At Gokul, under king Nanda's protection, Krishna got the loving affection of Nanda's Queen Yashoda whom Krishna looked upon as a mother. Days passed in fun and frolic, while the child-Krishna grew up. But one day rumours reached Kansa that Devaki's son had somehow escaped his cluthes and was living in Gokul.

The Demoness Putana
To kill Krishna, he engaged a demoness named Putana. After specially treating the demoness Putana so that her nipples were poisoned he disguised her as a nymph and sent her to Gokul to try to breast-feed Krishna and kill him. But God that he was, the child Krishna saw through the game and in a miracle, we are told, the demoness fainted, the moment Krishna's lips touched her breast. Kansa's plot to eliminate Krishna was foiled. But as a result of sucking the poisoned milk Krishna's originally fair skin turned dark. The story of Srikrishna's life neatly explains away the reason for his dark complexion. But it is quite possible that Krishna was of non-Aryan origin. The word Krishna itself means dark

Kalia Mardan and the Lifting of Mt. Govardhan
Krishna continued to grow at Gokul. He acquired notoriety as a pilferer of milk and butter, but had endeared himself to the people of Gokul by his playfulness.

Among other things, he is said to have done at Gokul, he lifted Mount Govardhan to save the people of Gokul from a storm. He also tamed Kalia, a giant snake that lived in the Yamuna river and terrorised the people of Gokul. While still in his teens, Krishna came to Mathura where King Kansa had organised a wrestling tournament. Krishna participated in it and after defeating all the contestants, he challenged Kansa to a wrestling bout. The evil Kansa's time was up: Krishna defeated him and killed him. The people of Mathura were relieved.

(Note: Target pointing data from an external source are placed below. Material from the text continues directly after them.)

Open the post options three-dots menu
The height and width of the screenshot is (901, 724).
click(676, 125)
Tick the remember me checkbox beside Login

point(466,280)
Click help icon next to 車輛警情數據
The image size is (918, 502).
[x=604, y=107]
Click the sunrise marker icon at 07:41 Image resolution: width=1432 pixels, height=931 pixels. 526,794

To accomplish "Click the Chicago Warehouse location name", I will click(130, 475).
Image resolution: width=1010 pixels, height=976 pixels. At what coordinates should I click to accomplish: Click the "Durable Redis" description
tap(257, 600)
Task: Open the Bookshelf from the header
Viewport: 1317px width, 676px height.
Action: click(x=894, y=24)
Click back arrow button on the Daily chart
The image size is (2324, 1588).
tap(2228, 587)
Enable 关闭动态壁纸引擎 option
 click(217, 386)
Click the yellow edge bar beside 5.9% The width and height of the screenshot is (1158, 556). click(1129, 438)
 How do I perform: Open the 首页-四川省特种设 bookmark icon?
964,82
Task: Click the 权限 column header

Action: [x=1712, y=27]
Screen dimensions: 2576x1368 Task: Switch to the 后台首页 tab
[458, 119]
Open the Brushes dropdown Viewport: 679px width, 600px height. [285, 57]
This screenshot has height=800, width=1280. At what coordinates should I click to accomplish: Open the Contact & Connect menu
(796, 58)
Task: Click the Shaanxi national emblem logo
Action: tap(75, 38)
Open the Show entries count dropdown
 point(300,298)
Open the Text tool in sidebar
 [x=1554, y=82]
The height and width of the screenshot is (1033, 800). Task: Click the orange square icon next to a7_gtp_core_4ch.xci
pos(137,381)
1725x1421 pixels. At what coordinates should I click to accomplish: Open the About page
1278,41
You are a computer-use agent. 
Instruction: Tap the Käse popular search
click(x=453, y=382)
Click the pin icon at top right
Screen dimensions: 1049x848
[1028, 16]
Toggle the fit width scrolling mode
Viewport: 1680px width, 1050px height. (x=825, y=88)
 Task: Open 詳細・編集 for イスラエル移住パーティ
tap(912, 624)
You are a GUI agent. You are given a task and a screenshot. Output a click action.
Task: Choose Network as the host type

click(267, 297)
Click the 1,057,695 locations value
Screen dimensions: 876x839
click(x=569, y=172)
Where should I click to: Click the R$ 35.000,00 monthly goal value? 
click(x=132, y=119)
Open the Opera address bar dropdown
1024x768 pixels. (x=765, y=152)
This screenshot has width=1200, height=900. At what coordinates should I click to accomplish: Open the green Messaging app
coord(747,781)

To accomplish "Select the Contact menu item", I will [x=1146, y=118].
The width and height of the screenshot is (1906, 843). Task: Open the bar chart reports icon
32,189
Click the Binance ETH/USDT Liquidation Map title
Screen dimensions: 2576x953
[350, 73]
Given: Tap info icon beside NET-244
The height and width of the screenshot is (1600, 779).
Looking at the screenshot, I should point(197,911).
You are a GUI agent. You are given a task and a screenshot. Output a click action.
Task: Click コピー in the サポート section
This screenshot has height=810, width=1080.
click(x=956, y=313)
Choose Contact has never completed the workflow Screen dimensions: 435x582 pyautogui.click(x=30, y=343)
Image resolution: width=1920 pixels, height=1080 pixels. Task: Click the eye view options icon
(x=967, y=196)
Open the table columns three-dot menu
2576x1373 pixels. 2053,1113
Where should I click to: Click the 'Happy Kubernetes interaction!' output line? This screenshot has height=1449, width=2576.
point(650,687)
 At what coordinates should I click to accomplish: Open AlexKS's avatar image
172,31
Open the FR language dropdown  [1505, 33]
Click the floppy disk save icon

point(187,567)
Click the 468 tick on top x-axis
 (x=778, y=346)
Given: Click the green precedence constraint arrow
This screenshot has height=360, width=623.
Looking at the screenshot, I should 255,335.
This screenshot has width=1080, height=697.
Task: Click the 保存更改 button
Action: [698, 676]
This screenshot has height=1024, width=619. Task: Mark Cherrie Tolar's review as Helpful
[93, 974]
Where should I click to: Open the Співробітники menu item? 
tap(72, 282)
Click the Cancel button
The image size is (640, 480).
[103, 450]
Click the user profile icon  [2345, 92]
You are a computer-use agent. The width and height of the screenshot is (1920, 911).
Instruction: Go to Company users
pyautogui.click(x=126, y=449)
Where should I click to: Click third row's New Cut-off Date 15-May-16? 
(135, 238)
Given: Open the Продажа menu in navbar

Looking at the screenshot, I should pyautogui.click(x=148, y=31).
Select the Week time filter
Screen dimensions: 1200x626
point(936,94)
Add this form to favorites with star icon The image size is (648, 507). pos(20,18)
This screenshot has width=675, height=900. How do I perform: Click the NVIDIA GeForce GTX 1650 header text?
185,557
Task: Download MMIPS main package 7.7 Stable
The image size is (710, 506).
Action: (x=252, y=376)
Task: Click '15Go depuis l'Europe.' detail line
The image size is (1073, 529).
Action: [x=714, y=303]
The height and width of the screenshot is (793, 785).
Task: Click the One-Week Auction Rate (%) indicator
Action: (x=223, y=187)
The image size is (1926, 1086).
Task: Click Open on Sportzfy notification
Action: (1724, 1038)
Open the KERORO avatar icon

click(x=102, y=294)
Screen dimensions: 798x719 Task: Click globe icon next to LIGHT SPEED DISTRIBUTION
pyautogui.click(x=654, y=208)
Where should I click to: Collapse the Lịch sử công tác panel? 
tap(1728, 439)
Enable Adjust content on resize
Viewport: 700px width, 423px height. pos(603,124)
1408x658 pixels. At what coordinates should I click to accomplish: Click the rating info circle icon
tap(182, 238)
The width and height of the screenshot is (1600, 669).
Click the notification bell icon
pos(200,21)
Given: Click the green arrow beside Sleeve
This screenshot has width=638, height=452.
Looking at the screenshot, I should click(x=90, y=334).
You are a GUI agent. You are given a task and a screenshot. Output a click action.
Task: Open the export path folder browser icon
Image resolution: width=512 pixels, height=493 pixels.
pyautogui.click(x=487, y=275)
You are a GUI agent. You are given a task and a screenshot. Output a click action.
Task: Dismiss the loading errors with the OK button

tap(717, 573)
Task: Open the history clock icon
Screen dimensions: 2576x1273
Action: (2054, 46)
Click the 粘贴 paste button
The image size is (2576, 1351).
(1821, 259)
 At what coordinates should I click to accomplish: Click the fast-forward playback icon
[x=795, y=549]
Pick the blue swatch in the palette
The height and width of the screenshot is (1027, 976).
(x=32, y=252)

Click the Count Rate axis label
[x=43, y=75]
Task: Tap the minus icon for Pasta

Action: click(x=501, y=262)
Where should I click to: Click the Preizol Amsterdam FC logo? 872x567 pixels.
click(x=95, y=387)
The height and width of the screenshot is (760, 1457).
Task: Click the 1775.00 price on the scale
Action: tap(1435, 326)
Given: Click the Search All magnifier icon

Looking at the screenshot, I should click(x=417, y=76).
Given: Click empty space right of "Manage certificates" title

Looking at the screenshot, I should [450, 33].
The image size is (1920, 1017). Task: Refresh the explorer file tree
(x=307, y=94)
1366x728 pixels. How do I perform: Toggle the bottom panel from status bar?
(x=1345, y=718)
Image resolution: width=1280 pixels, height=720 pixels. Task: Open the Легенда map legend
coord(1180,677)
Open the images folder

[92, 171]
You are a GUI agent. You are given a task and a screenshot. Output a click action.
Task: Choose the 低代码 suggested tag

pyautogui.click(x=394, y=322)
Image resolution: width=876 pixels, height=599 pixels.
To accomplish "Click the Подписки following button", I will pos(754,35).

Another major event in Krishna's later life was that he functioned as an adviser to the Pandavas and during the Mahabharata war between the Pandavas and Kauravas he was Arjuna's (one of the five Pandava brothers) charioteer. The original recitation of the Bhagvad Geeta (Song of the Blessed Lord) is accredited to him. This document contains profound ideas on many issues touching on the temporal and non-temporal aspects of life.